▶ **Challenge**
Copy the lines below word for word, from the line with "Locate an element on the screen. This" to the line with "(410, 206).", and leave the pictures out of your copy.

▶ **Stored rows**
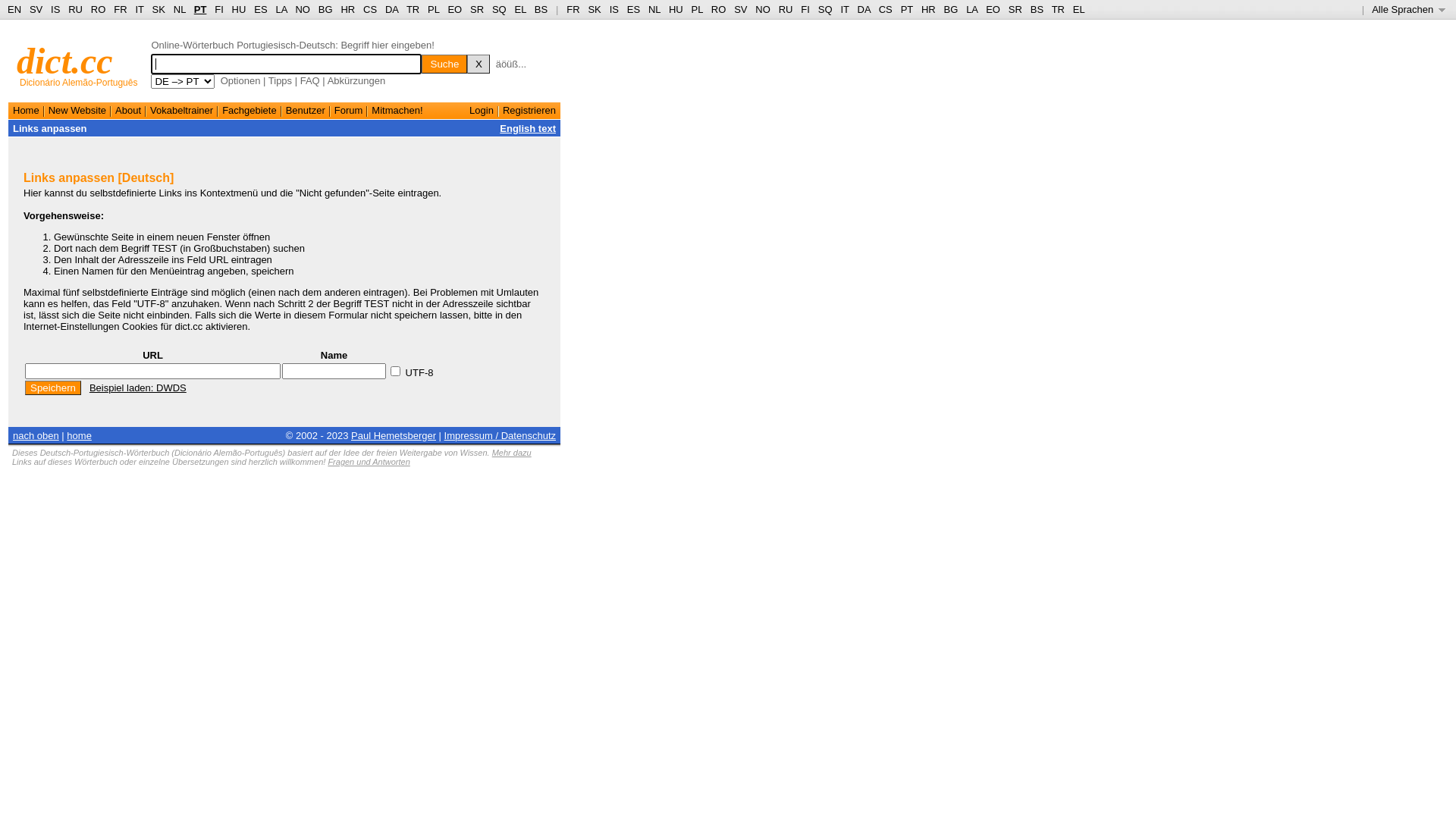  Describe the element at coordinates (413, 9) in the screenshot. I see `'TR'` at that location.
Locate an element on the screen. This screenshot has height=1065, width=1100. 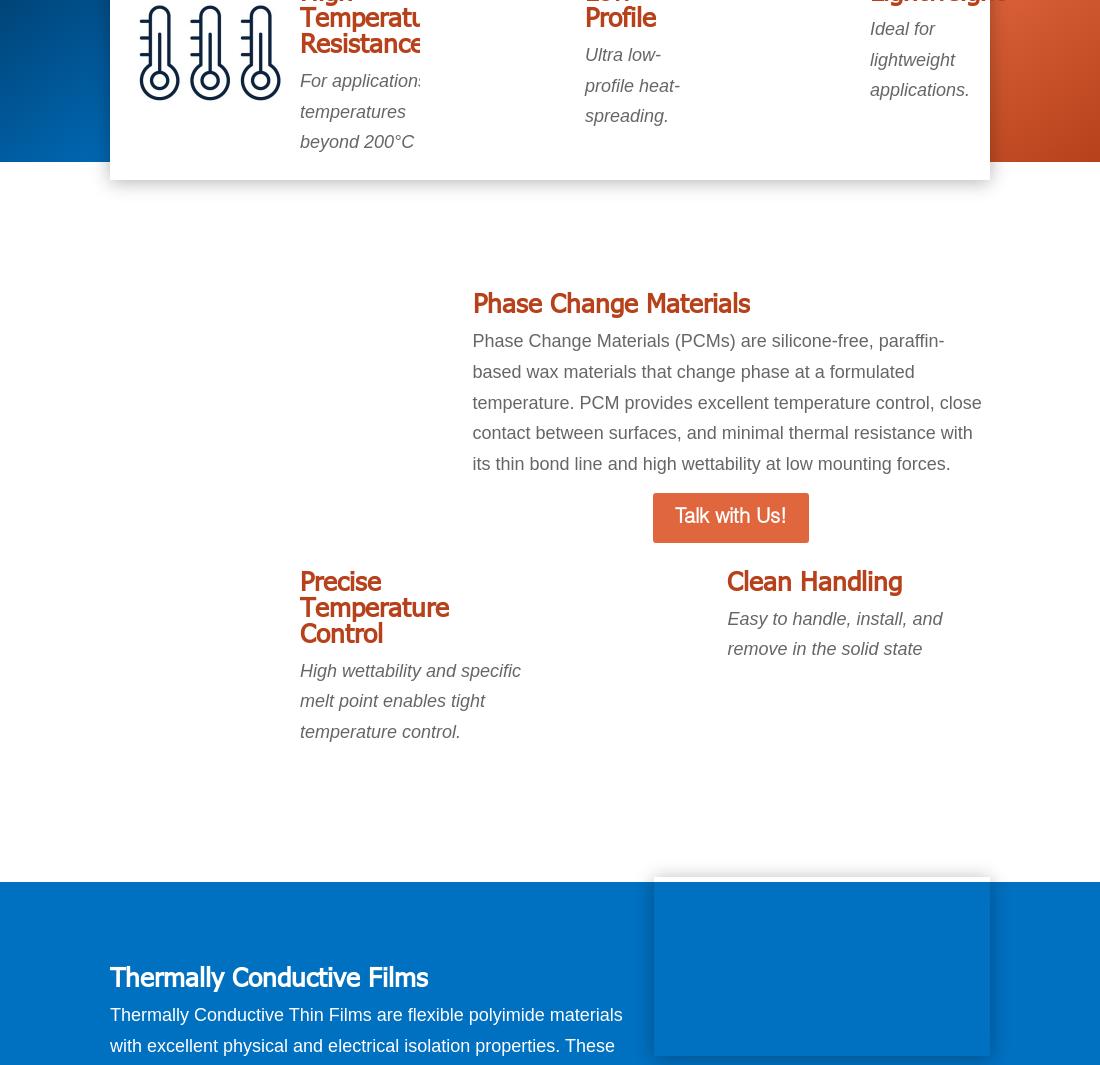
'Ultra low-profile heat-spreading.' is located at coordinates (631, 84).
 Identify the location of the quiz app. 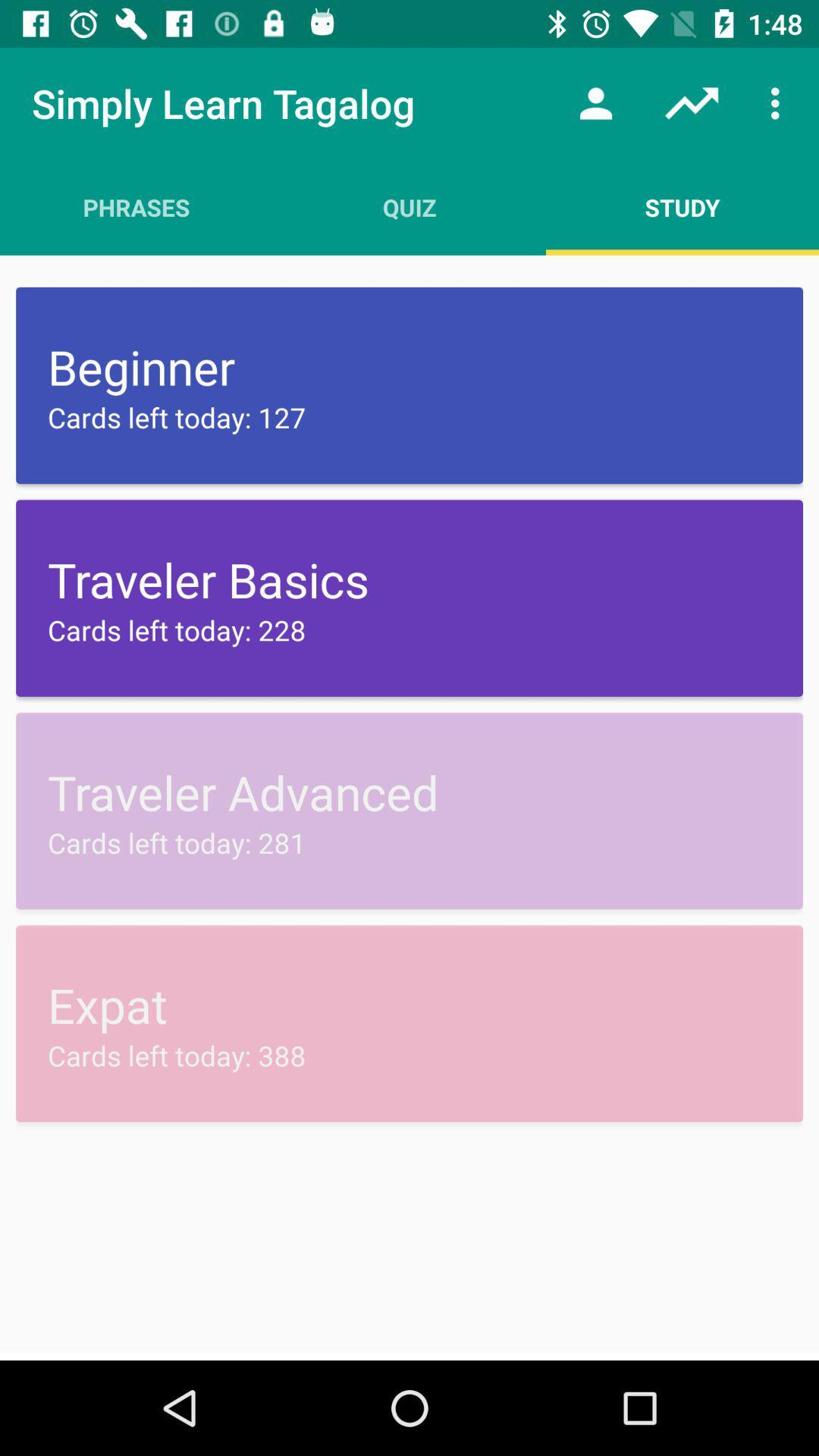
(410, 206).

--

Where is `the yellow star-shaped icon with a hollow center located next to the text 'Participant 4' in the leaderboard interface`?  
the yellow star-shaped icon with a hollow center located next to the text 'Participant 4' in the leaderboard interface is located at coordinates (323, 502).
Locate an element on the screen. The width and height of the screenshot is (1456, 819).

---

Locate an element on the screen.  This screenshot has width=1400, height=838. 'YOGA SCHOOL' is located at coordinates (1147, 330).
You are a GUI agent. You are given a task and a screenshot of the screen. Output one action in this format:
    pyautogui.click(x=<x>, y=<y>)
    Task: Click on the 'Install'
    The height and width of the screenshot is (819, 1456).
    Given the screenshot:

▶ **The answer**
Locate an element on the screen. This screenshot has height=1065, width=1100. 
'Ultra low-profile heat-spreading.' is located at coordinates (631, 84).
 Identify the location of the quiz app. 
(410, 206).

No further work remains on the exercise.